The history of the Voting Rights Act dates back to the period shortly after the Civil War, when the Fourteenth and Fifteenth Amendments were adopted. The Fifteenth Amendment specifically guarantees that the "right of citizens to vote shall not be denied or abridged by the United States or by any State on account of race, color, or previous condition of servitude." Despite this guarantee, however, African Americans encountered substantial obstacles to voting – including literacy tests, property qualifications, and other impediments intended to thwart their right to vote – for nearly a century after the ratification of the amendment in 1870.

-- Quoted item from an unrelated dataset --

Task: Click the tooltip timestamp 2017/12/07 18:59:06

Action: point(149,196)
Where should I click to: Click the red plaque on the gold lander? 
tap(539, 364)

Eventually, in 1965, Congress responded with comprehensive legislation that generally prohibited voting discrimination. Congress also – in temporary legislation that has been reauthorized several times and continues to be the law today – subjected certain states and other governmental entities with particularly egregious histories of voting discrimination to additional scrutiny and regulation. Under Section 5 of the Act, such "covered" jurisdictions may not make any change in their voting regulations unless the proposed change is reviewed and approved (a process known as "preclearance") by the federal government. The Act also contains what is known as a "bailout" provision that allows for a covered jurisdiction to file a lawsuit if it seeks to no longer be covered; the jurisdiction will succeed if (in essence) it can show that it does not engage in voting discrimination.

The temporary legislation subjecting covered jurisdictions to preclearance requirements (while maintaining the bailout procedure) was reauthorized, with certain changes, in 1970, 1975, 1982, and 2006. Prior to each reauthorization, Congress conducted hearings and received extensive evidence on the continued existence of voting discrimination.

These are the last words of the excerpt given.